Profile picture

Data Scientist @ RMOTR

An Intro to Network Diagrams (Graphs) Using NetworkX

Last updated: December 21st, 20182018-12-21Project preview

Network diagrams (A.K.A. graphs) show interconnections between a set of entities. Each entity is represented by a node (or vertices). Connection between nodes are represented through links (or edges).

We'll be using NetworkX library. But there are many other good tools available, like Graph Tool library.

NetworkX is a Python package for the creation, manipulation, and study of the structure, dynamics, and functions of complex networks.

In [2]:
import pandas as pd
import numpy as np
import networkx as nx
import matplotlib
import matplotlib.pyplot as plt
matplotlib.rcParams['figure.figsize'] = (12, 6)

Creating a Graph

Create an empty graph with no nodes and no edges.

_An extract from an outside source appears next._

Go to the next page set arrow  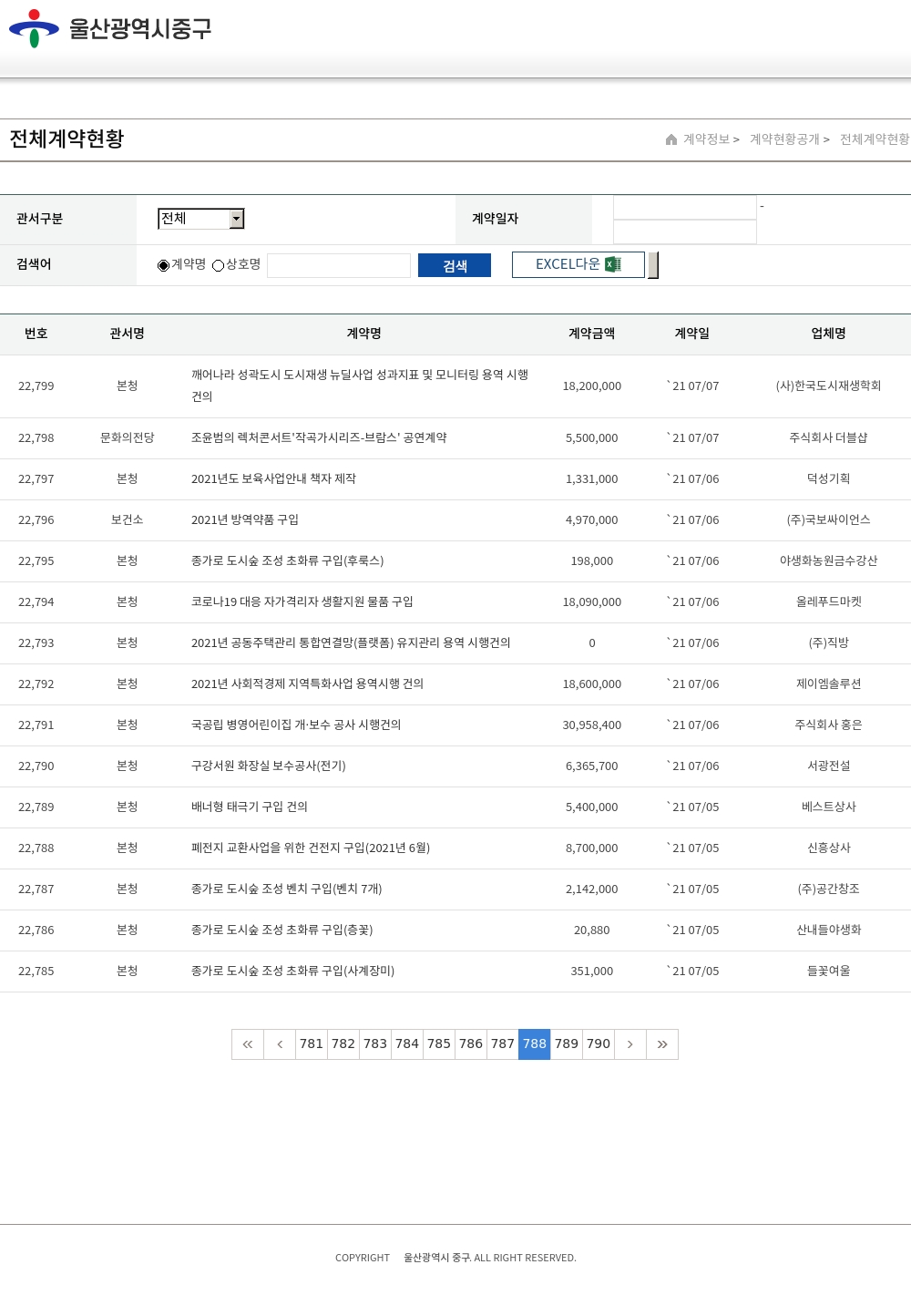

By definition, a Graph is a collection of nodes (vertices) along with identified pairs of nodes (called edges, links, etc). In NetworkX, nodes can be any hashable object e.g., a text string, an image, an XML object, another Graph, a customized node object, etc.

In [3]:
G = nx.Graph()

G
Out[3]:
<networkx.classes.graph.Graph at 0x7fcb2936cf60>

Python’s None object should not be used as a node as it determines whether optional function arguments have been assigned in many functions.

Nodes

The graph G can be grown in several ways. NetworkX includes many graph generator functions and facilities to read and write graphs in many formats. To get started though we’ll look at simple manipulations. You can add one node at a time,

In [4]:
G.add_node(1)

nx.draw(G, with_labels=True)

add a list of nodes,

In [5]:
G.add_nodes_from([2, 3])

nx.draw(G, with_labels=True)

or add any iterable container of nodes. You can also add nodes along with node attributes if your container yields 2-tuples (node, node_attribute_dict). Node attributes are discussed further below.

In [6]:
H = nx.path_graph(10)
G.add_nodes_from(H)

nx.draw(G, with_labels=True)

Note that G now contains the nodes of H as nodes of G. In contrast, you could use the graph H as a node in G.

In [7]:
G.add_node(H)

nx.draw(G, with_labels=True)

The graph G now contains H as a node. This flexibility is very powerful as it allows graphs of graphs, graphs of files, graphs of functions and much more. It is worth thinking about how to structure your application so that the nodes are useful entities. Of course you can always use a unique identifier in G and have a separate dictionary keyed by identifier to the node information if you prefer.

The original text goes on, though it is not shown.